The entire time we were talking, I found myself trying to get him to relate to me as a person, to believe what I was telling him, to acknowledge my pain and feelings, and to see me as an individual who has done my best during eight weeks of intense, debilitating pain. Finally, at the end of the visit, after I had asked him about his medical career and what brought him to family medicine in a concierge clinic, he cracked a bit of a smile and walked me to the door. He relayed that I could come back and see him if things did not get better, or I could see my primary and they would talk. I appreciated his gesture but thought, “No, next time I will wait as long as it takes to see Dr. J.”

Sometime in the future I may encounter Dr. X again, but I will do so only in times of necessity. I would not recommend him to anyone else, even though medically he is likely as good as most other doctors out there.
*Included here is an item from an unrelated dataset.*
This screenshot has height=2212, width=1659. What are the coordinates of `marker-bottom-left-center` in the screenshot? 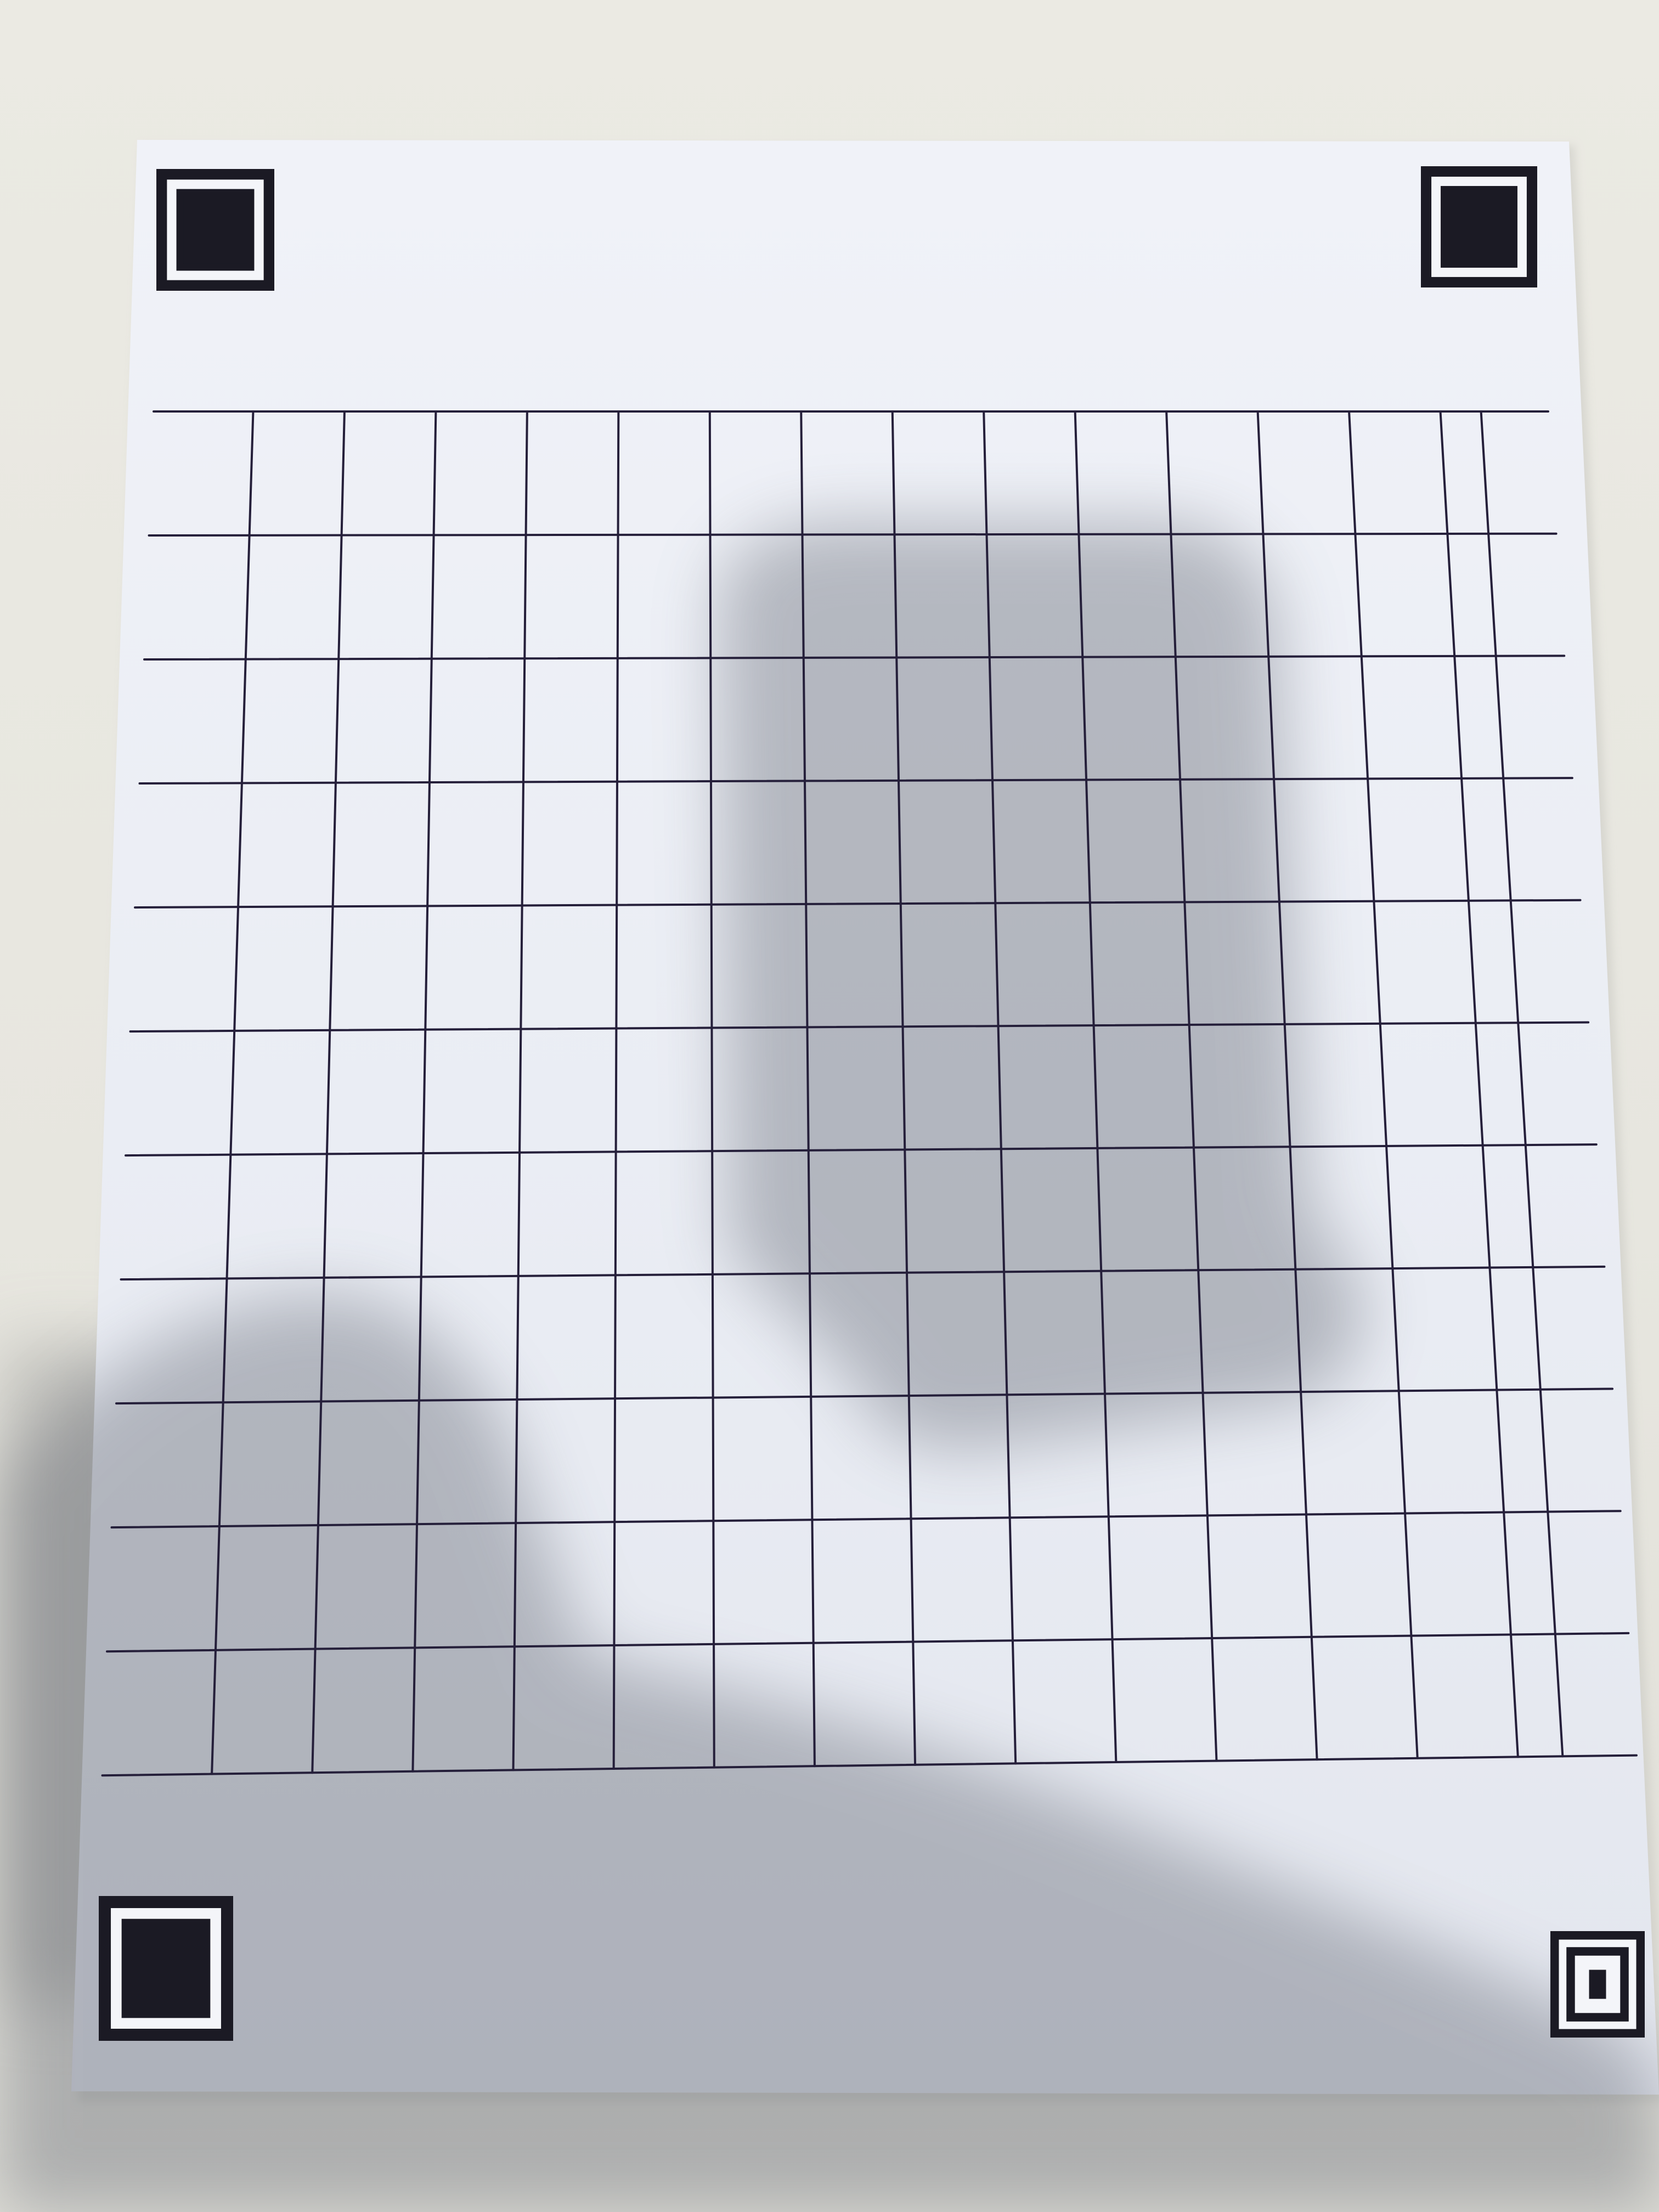 It's located at (166, 1968).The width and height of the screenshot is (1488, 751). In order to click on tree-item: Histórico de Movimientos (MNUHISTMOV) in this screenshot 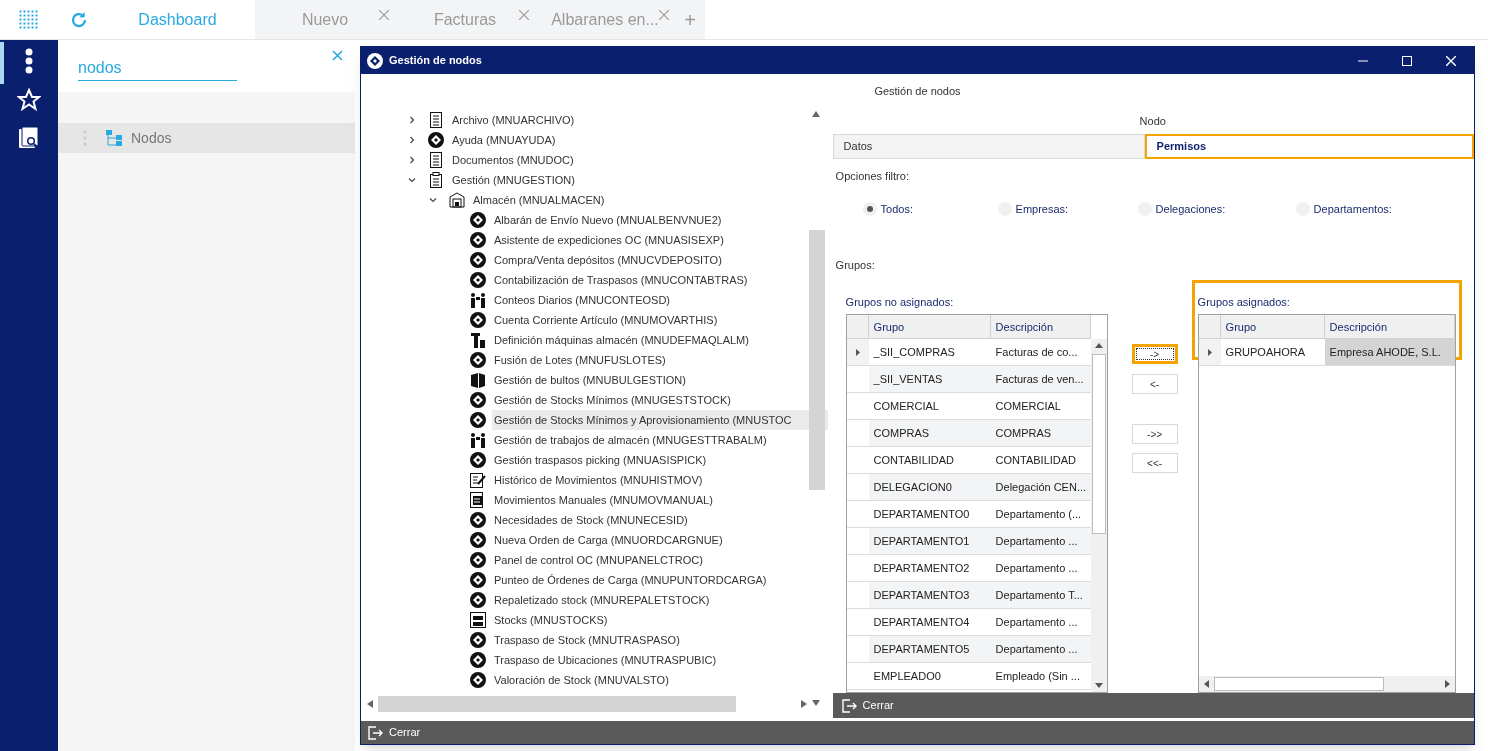, I will do `click(660, 480)`.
Today, upon reflecting on that appointment I can’t help but wonder if Dr. X. would be more gratified in his work if he would step in a bit more, if he were to relate to me as a person, and use words and body language that let me know he cares. I wonder if he might experience greater satisfaction and better fulfill the hopes he had when becoming a doctor if he saw himself as a partner on my healthcare team. Finally, I wonder if his patients, like me, might have better outcomes if our interactions felt different and left us appreciative and impressed for having spent a bit of time with him.

As healthcare providers, we have an opportunity to make each moment with our patients and family members meaningful to them far beyond basic medical care. I challenge you to think about your practice and how small changes using advanced communication skills might make a difference to others, and also will more than likely result in helping you return to your reasons for being a doctor, to feel more engaged, and to experience less burnout.